**Records shown**
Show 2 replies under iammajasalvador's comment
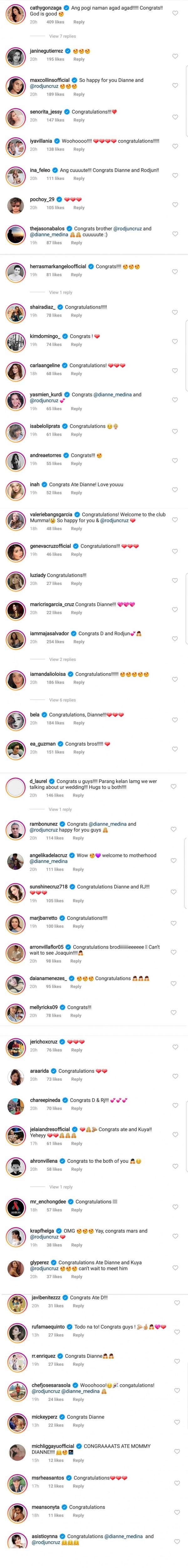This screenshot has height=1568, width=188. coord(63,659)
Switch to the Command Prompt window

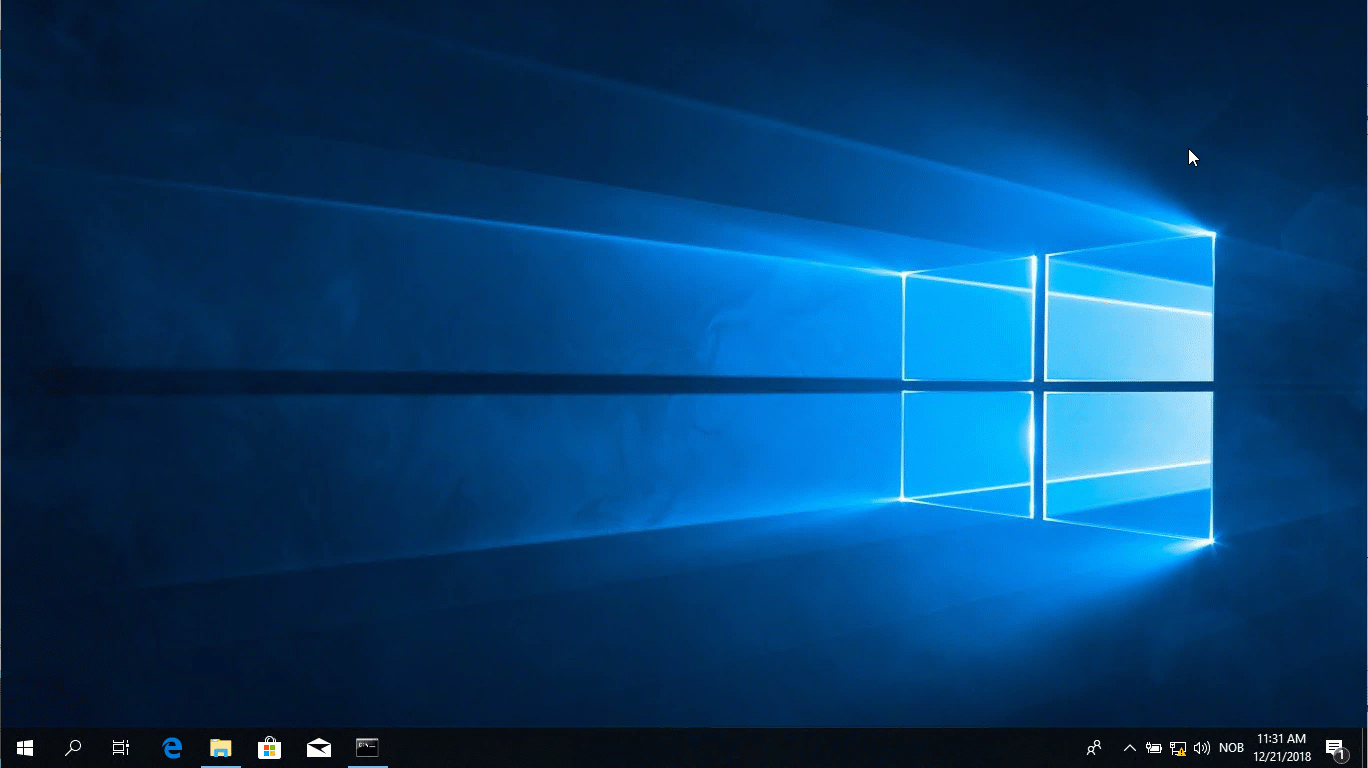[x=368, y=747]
---
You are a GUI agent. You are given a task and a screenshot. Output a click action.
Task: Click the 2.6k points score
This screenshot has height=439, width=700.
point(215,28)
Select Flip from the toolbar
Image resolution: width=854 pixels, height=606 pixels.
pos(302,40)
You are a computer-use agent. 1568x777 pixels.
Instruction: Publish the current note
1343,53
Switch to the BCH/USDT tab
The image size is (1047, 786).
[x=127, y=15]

**What the exercise asks**
Pick out all lines from the data above in which the word "agent" appears.

**Response to this task**
You are a GUI agent. You are given a task and a screenshot. Output a click action.
You are a computer-use agent. 1568x777 pixels.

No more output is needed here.